City-funded nurses have been quietly pulled from dozens of parochial schools by the Bloomberg administration, and members of the City Council are trying to ratchet up the pressure to get them back.
“It’s a question of equity,” said Councilman Simcha Felder of Brooklyn, sponsor of a bill introduced last week that would require the city to make full-time registered nurses available at all private schools with more than 100 students. “It’s a question of making sure the health of all children in the city is protected.”
The Board of Jewish Education is working with the New York Archdiocese to reverse the recent move by the Department of Health and Mental Hygiene to scale back its provision of nurses.
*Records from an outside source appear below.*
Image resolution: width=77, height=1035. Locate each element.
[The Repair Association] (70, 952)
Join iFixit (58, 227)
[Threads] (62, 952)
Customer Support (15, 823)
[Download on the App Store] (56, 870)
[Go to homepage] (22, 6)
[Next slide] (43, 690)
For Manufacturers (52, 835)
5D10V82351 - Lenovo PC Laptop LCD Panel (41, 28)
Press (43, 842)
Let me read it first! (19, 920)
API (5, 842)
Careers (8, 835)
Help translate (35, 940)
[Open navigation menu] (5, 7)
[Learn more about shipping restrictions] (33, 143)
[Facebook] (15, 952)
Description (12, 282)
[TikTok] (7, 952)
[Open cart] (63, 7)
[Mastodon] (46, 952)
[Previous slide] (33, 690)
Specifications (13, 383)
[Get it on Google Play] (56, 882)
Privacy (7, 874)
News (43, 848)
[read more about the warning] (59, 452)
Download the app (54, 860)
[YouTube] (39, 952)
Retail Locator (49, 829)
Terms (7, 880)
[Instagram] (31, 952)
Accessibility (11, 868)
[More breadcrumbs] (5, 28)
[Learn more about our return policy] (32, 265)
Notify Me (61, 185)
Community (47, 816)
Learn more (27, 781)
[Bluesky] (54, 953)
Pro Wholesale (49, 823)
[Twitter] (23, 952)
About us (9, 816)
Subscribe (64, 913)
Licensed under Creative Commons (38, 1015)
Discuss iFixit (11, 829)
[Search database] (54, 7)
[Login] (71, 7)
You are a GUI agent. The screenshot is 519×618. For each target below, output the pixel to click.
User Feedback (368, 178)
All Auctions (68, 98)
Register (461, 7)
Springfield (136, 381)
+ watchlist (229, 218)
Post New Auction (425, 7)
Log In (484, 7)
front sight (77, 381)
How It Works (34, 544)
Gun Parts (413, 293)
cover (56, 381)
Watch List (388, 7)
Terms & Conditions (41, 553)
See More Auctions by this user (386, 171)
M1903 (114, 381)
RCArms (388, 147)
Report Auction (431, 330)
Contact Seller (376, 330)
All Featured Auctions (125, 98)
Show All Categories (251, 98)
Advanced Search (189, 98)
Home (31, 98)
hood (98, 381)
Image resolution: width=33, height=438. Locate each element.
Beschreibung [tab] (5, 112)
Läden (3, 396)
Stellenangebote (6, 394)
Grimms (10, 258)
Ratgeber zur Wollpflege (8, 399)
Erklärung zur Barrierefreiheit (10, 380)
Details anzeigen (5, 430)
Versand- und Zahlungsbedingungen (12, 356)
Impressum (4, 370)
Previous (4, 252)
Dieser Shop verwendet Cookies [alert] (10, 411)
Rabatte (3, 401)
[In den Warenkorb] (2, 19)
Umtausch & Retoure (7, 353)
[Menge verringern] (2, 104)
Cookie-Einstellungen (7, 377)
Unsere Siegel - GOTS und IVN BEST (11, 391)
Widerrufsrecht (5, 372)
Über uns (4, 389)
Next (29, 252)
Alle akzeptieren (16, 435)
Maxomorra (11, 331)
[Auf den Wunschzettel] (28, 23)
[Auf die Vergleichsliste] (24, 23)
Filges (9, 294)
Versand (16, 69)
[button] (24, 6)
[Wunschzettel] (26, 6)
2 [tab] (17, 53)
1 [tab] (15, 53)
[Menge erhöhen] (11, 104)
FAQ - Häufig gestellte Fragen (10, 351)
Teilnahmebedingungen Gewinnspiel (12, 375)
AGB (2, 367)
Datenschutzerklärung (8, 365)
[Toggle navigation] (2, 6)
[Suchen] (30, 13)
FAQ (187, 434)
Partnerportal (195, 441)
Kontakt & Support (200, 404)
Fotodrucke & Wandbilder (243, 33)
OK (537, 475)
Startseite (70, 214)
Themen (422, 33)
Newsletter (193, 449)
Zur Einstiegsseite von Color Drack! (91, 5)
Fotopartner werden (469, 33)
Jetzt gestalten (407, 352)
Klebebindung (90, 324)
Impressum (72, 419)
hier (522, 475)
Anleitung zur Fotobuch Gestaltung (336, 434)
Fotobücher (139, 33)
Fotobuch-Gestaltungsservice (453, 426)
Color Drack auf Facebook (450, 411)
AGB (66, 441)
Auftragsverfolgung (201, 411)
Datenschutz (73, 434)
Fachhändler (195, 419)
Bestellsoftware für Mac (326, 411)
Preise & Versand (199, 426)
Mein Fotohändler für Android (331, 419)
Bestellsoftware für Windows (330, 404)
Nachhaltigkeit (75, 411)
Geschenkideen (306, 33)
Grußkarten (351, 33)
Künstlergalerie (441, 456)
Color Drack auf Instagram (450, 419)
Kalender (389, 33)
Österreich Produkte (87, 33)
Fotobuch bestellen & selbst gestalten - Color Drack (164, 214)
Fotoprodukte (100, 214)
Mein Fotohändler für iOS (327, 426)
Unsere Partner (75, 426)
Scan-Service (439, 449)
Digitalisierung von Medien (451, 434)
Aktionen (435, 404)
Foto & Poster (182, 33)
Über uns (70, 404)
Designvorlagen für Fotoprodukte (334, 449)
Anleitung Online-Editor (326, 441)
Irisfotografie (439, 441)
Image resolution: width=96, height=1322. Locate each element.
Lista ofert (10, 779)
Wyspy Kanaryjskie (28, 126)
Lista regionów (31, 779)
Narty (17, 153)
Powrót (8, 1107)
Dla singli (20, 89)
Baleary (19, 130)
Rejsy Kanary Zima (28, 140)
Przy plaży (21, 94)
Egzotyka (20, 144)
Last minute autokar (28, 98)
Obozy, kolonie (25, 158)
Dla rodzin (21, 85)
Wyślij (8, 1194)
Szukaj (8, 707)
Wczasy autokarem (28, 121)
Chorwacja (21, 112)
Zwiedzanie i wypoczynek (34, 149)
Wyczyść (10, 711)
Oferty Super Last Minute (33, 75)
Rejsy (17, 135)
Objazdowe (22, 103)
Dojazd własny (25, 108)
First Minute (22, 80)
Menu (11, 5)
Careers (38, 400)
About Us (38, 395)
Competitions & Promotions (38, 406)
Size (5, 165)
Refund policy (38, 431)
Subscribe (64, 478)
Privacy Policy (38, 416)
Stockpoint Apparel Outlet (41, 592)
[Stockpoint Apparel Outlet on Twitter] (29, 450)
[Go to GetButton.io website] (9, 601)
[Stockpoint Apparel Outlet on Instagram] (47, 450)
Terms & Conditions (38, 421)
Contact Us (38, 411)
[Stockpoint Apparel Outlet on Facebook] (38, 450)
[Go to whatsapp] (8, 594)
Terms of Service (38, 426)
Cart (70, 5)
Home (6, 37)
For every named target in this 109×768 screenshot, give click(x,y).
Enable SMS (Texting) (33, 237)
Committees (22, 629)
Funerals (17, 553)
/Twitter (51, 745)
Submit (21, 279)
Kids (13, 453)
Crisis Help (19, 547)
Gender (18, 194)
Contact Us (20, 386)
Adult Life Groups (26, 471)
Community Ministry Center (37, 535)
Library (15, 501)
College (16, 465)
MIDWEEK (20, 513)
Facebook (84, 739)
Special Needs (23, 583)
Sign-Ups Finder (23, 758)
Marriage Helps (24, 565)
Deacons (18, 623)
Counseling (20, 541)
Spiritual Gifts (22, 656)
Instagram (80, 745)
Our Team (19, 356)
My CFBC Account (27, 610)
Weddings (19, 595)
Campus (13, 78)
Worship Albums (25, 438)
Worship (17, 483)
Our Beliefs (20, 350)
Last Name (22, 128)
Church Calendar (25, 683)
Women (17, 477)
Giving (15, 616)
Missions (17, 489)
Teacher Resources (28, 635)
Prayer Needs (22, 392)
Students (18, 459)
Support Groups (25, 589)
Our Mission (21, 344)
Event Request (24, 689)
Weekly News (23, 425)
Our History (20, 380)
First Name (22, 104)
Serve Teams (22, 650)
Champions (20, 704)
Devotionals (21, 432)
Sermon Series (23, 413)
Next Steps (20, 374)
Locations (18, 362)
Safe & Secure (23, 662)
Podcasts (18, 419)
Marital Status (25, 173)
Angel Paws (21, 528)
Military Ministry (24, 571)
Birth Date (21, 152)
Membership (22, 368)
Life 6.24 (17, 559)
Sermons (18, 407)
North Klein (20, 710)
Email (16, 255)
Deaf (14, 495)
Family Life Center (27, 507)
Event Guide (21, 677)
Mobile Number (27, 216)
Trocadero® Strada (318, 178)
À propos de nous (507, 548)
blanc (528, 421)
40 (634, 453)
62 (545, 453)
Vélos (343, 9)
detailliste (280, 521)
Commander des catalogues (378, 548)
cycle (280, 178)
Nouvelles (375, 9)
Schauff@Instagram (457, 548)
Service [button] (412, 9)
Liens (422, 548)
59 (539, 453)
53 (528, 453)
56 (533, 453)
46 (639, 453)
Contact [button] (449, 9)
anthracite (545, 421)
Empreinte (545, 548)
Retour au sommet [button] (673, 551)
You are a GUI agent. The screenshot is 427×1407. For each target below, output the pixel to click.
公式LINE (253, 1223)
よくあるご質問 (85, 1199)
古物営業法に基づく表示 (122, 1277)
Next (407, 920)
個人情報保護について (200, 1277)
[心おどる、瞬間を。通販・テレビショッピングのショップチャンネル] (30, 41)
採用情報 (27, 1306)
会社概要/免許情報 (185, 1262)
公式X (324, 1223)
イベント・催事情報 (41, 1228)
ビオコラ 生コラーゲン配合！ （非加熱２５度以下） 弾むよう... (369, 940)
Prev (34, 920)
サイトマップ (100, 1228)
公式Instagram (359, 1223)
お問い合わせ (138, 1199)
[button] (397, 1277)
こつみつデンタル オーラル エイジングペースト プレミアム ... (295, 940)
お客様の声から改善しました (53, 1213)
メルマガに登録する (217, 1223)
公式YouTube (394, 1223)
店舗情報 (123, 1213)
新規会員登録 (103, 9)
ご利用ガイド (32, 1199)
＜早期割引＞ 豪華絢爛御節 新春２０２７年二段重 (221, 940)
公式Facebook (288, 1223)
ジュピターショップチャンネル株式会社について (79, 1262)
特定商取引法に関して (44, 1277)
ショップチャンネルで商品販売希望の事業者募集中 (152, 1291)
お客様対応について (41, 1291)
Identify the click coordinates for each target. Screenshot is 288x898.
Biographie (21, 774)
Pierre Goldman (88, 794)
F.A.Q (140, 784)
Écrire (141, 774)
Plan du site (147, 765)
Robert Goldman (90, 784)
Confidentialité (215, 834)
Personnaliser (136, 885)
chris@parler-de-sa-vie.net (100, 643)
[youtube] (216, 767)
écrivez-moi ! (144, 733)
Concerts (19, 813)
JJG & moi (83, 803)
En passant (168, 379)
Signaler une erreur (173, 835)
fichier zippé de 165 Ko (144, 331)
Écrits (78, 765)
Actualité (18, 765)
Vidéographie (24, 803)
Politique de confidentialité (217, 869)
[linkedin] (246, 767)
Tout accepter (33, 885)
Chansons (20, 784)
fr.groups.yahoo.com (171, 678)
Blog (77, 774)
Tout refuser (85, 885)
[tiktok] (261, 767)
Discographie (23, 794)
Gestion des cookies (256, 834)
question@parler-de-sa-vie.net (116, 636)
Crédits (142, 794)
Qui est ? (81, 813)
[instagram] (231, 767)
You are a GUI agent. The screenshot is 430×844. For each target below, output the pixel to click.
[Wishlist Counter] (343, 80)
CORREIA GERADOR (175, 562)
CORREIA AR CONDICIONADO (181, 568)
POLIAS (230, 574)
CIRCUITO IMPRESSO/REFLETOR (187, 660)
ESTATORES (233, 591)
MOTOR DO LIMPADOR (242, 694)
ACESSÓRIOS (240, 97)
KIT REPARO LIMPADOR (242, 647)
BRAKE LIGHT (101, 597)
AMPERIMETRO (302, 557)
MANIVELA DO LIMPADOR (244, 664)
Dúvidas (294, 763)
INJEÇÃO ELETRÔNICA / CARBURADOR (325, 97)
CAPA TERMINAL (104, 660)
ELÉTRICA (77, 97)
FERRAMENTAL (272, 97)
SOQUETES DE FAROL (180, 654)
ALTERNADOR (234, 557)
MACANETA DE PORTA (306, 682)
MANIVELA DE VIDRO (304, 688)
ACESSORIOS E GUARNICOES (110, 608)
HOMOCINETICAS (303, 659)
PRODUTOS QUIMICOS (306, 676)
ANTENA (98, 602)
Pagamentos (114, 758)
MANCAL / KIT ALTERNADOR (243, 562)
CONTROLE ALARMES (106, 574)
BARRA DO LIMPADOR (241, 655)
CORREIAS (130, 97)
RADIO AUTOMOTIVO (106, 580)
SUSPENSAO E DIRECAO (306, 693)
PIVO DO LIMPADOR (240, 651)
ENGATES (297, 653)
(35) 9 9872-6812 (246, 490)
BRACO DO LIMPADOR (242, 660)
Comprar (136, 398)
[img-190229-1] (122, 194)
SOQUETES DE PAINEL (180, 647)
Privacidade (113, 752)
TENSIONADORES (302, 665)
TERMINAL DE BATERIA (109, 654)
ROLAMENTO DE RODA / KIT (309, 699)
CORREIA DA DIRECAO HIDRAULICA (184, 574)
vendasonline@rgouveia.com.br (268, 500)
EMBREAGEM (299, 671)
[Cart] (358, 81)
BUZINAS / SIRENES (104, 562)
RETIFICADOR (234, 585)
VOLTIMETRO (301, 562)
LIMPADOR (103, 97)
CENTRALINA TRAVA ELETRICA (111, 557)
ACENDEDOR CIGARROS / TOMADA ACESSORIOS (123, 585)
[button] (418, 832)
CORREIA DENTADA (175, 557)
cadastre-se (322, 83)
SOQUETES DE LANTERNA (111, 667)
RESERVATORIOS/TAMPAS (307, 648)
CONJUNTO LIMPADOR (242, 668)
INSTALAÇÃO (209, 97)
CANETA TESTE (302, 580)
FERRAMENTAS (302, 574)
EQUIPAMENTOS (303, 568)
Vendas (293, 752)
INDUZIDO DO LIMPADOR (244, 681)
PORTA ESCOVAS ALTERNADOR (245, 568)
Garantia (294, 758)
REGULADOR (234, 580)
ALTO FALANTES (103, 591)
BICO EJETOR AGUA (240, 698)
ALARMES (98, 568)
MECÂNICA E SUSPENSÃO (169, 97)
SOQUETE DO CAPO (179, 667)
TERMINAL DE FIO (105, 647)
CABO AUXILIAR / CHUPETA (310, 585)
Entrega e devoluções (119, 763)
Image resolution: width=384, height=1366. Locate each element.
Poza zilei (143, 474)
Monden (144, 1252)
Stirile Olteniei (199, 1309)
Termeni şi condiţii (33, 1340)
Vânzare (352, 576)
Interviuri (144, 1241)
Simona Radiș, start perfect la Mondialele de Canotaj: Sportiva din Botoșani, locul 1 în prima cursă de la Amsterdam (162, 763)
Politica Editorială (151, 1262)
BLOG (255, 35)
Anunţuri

In 2000, during Mayor Rudolph Giuliani’s administration, the DOH began placing nurses in private schools at an estimated cost of $5 million per year.
But in September the department announced it was scaling back the program because of the disparity between the number of students served at smaller private schools and larger public schools.
“The city was spending half as many resources per student on nursing services in public schools than in non-public schools,” said the department in an unsigned statement. “Given resource constraints, we cannot continue to provide a higher proportion of nursing services to non-public schools without jeopardizing services to public schools.”
But Rabbi Martin Schloss, the BJE’s director of school services, said that reducing the assignment of nurses on a per capita basis left some parochial schools with no nurse on premises.
“This is serious business,” he said. “There are children with asthma, allergic reactions … These are the lives of kids we’re talking about.” He added that many of the yeshivas cannot afford to hire nurses on their own.
While only a handful of yeshivas or Jewish day schools had received a city-funded nurse so far, the BJE had been hoping to expand the program to additional schools.
Councilman Michael McMahon of Staten Island, where the bulk of schools affected by the change are located (most of them Catholic schools) introduced the bill on Oct. 24, noting that there are some 250,000 children in non-public schools in New York.
“For a few million dollars, we can make sure the health and welfare of all children are maintained in this city,” said McMahon, like Felder a freshman Democrat.
Felder said he did not know, or care, where the funding from the program would come from at a time when the city is facing a $5 billion deficit. “That’s not our job,” he said.
Rabbi Joseph Gellman, principal of Masores Bais in Brooklyn, said the funding cut had left some 600 students at his girls’ yeshiva without an on-site nurse. “We need a nurse to maintain proper records and deal with children and families,” said the rabbi. “There are always children who get sick during the day. Why is a child attending yeshiva any different from a child attending public schools?”